Expériences précédentes 

Si les spécialistes sont aussi méfiants, c’est parce qu’ils se souviennent des récentes expériences pétrolières des pays de la région. La Mauritanie est devenu un pays producteur de pétrole en 2006. En 2001, lorsque le premier gisement est découvert à Chinguetti par la société australienne Woodside, la réserve est estimée à environ 150 millions de barils. Mais « il s’est avéré qu’elles étaient seulement de 50 millions de barils, note Benjamin Augé. Et sept ans après, le pays produisait 6000 barils par jour, ce qui ne représente rien. D’ailleurs, je ne vois aucun projet d'infrastructure qui a ait été financé avec cet argent ». 

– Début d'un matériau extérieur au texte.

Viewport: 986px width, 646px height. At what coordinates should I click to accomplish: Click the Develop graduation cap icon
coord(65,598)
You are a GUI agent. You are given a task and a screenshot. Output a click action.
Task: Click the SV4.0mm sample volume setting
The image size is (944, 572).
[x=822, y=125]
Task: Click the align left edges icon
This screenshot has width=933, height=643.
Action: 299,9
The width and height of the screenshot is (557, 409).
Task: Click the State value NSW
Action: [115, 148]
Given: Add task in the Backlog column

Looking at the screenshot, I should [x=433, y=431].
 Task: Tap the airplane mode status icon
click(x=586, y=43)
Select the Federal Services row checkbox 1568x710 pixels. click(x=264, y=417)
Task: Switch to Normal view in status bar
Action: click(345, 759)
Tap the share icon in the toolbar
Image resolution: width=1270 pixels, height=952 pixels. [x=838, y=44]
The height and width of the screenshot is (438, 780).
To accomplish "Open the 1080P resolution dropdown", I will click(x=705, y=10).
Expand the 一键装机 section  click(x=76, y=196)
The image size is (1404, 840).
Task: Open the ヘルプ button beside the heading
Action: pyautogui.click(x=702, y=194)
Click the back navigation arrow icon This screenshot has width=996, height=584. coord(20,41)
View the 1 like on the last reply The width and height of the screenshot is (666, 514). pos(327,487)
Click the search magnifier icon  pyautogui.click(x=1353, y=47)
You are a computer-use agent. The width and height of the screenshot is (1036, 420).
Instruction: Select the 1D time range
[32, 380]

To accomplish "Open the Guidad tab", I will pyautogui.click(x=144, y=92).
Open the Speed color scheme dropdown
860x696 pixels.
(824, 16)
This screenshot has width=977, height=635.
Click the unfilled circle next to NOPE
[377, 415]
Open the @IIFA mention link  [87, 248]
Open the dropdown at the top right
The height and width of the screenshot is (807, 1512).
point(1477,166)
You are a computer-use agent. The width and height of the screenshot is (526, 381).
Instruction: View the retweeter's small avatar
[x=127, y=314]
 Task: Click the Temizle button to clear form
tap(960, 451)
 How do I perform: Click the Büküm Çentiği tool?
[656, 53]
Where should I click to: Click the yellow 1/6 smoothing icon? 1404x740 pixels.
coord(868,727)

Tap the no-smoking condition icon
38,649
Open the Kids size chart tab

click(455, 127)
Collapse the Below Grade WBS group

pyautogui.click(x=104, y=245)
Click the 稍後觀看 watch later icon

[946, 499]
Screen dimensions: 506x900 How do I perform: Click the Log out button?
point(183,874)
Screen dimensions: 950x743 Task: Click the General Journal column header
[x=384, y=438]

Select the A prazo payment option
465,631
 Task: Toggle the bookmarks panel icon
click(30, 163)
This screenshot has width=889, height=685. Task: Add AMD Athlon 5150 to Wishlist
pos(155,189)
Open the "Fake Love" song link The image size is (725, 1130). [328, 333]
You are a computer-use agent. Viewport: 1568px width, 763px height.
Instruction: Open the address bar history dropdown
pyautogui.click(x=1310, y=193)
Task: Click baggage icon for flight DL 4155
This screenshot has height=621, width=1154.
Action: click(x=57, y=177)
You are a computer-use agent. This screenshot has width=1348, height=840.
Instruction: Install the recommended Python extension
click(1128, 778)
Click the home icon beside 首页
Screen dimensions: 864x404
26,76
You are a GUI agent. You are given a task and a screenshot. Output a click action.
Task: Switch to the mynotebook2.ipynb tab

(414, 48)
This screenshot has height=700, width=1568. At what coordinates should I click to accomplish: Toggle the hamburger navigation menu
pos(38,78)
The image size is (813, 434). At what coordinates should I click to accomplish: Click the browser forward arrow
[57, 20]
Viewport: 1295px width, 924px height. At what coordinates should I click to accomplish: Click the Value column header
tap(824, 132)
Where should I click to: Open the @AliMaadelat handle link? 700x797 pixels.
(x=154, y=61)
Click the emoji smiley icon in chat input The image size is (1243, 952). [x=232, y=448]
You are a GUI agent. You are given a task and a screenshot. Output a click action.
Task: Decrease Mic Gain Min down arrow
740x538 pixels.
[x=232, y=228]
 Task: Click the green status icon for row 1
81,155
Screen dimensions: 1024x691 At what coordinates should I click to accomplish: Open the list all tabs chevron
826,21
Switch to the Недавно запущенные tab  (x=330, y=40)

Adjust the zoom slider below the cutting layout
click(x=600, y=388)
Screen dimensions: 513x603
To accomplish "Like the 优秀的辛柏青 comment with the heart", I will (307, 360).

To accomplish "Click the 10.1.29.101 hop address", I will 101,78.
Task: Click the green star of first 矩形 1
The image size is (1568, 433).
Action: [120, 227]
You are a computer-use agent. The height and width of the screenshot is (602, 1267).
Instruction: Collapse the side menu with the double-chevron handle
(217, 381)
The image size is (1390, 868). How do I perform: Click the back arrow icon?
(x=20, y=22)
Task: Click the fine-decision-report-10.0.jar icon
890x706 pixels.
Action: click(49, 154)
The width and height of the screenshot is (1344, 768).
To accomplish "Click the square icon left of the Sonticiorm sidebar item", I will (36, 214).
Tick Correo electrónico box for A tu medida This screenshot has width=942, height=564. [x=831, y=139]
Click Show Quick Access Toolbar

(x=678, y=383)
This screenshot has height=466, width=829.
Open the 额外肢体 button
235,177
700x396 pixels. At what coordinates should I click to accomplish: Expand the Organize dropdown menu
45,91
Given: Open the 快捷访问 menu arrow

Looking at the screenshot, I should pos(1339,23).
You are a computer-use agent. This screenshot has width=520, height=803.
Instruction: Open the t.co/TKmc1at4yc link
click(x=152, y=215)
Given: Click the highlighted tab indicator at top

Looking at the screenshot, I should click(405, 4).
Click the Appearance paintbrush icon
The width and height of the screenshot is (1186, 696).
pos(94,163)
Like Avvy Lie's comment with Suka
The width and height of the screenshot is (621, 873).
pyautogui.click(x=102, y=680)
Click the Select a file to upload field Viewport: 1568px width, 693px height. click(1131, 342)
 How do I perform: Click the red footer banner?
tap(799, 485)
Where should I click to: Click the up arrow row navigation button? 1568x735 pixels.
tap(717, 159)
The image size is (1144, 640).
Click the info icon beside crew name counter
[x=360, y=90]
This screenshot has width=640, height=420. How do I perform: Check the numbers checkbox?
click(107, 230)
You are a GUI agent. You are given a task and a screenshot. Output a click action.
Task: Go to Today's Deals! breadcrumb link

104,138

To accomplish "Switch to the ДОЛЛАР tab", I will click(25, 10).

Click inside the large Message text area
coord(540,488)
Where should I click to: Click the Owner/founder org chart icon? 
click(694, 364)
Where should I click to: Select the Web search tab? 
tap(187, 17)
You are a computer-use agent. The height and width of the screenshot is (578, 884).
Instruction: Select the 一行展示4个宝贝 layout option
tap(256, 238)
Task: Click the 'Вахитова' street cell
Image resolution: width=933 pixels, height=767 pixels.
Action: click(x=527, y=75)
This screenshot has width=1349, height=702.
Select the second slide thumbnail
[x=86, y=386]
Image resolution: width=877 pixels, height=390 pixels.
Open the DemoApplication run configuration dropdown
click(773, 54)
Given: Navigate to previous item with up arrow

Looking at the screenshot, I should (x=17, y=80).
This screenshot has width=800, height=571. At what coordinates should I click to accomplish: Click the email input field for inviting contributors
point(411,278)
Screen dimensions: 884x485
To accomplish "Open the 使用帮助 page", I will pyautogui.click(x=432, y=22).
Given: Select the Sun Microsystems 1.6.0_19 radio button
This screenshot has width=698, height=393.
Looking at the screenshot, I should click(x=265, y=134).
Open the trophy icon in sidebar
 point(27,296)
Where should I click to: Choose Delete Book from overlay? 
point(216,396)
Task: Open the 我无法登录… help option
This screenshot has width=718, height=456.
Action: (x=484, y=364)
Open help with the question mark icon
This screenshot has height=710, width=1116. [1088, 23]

Selon Philippe Copinschi, ce phénomène n’est pas isolé. En effet, de « nombreux pays de la sous région (Afrique de l'Ouest, ndlr) ont connu l’euphorie au moment des découvertes et ont été déçus. Ces expériences appellent à être prudents concernant ce qu’on va réellement pouvoir exploiter ». Pourtant, le Ghana, pays producteur de pétrole depuis 2010,  a connu une situation inverse et aujourd’hui, il produit « 100 000 barils par jour, ce qui est très significatif, observe Benjamin Augé. Il gagne environ 1 milliard de dollars par an avec sa production de pétrole ».  

Des bidons d'essence en Angola © AFP
Des bidons d'essence en Angola © AFP
Corruption

Malgré les importants revenus que le pétrole engendre dans certains Etats pétroliers africains, ces derniers n’ont pas forcément une bonne réputation car ils sont souvent associés à la corruption. « Dans des pays où les institutions sont relativement fragiles, il y a une tentation de s'approprier les recettes pétrolières ou minières en général », assure Philippe Copinschi qui ajoute : « l'avantage du Sénégal est qu'il commence à avoir une histoire d'alternance démocratique donc de contrôle interne plus efficace. La société civile est plus mobilisée que dans d'autres pays, ce qui peut servir de garde fou à des dérives liées à la corruption ». 

En dépit de ces garde-fous, certaines personnes, certaines personnes de la société civile ont voulu lancer un débat sur le fait que la découverte de gisement en Afrique « a souvent débouché sur une guerre civile, affirme Abdoulaye Thiane, rédacteur en chef du journal sénégalais Sud Quotidien, mais cela a été balayé d'un revers de main".